Specifically, the accounting books must explain all transactions with accuracy and enable the determination of the financial position of a company with reasonable accuracy at any given time. These books must include, amongst other, supporting documents such as contracts and invoices that accurately depict:
- All monetary amounts received and expended, along with the matters for which the corresponding receipts and expenditures were made.
- All sales, purchases, and any other transactions.
- All assets and liabilities of the company.
These accounting books and records are required to be kept for a period of six (6) years after the end of their reporting financial year, at the registered office of the company or at any other place deemed suitable by the directors. Each company is obligated to keep its accounting books and records open for inspection by the directors.
If the directors of the company fail to take reasonable measures to comply with the provisions of the legislation, they commit a criminal offence. In case of conviction, they are subject to imprisonment for a term not exceeding one year or a fine not exceeding one thousand pounds (approximately equivalent to 1,768 euros), or both.
It should be noted that according to the Criminal Code Chapter 154, Article 311, intentional misappropriation or keeping of false accounts, or falsification of books or accounts by directors of companies is considered a crime subject to imprisonment for a period of 7 years.

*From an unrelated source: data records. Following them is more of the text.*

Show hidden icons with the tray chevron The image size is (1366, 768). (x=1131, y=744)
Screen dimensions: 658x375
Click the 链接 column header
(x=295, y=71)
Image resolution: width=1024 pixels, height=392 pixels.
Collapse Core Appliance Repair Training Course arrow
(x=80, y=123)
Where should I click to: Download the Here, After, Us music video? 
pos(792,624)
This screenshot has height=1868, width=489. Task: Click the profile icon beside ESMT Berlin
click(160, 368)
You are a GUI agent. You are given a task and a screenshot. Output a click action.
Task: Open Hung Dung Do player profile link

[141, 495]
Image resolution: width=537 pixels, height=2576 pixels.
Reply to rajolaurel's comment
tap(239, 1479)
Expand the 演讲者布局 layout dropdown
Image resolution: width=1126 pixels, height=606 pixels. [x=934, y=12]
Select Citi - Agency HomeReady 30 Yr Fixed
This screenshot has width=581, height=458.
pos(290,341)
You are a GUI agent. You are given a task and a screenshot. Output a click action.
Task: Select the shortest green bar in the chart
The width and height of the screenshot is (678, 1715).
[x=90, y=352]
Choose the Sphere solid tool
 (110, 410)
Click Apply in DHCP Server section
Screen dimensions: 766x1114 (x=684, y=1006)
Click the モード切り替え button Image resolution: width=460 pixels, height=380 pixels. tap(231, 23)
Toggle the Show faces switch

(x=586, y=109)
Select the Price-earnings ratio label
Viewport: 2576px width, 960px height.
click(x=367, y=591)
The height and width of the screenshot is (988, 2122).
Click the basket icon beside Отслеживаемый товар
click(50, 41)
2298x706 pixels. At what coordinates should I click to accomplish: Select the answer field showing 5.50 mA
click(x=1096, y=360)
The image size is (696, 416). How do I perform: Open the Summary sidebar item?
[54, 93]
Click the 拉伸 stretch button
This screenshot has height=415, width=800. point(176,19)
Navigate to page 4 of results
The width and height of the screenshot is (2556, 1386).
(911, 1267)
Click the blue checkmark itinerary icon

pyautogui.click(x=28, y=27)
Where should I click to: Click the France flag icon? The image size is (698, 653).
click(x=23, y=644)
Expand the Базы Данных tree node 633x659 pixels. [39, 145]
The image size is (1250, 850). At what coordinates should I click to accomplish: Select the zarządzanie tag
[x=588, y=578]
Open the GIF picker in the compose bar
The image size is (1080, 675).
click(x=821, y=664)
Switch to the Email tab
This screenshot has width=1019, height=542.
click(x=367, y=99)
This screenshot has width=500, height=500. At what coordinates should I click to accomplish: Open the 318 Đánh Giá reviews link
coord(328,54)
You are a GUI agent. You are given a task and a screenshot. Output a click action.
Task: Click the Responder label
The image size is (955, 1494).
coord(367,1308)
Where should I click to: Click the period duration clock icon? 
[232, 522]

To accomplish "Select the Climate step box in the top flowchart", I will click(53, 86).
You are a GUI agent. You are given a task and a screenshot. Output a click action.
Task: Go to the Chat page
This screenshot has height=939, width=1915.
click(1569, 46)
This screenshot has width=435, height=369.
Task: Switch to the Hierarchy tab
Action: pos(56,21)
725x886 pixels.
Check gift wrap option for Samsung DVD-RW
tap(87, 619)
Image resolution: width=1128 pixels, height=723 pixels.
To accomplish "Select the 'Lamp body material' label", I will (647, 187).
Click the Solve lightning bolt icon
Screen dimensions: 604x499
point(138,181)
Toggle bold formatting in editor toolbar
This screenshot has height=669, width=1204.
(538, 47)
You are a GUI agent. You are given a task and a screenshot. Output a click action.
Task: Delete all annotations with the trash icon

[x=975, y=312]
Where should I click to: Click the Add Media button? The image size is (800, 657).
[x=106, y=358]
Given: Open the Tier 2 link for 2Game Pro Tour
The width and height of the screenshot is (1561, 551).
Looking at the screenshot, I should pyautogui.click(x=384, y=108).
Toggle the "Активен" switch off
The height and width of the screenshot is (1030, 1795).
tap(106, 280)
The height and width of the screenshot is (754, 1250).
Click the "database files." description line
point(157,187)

Further, Article 312 of the Criminal Code is relevant as well. This article prohibits any director, officer, or auditor of a company from issuing, circulating, publishing, agreeing to issue, circulate, or publish a written statement or account they know to be false, with the intent to (a) deceive or defraud a member, shareholder, or creditor, whether specific to the company or not, or (b) induce any person, whether specific to the company or not, to become a member of the company, entrust property to the company, provide security for their benefit, or advance any assets to the company. Such actions are considered offences and the offender is subject to imprisonment for a term of 7 years.
It is therefore undeniably clear that the proper maintenance of accounting books and records by the directors of a company is necessary for the proper conduct of the company’s operations and for ensuring its compliance with the law.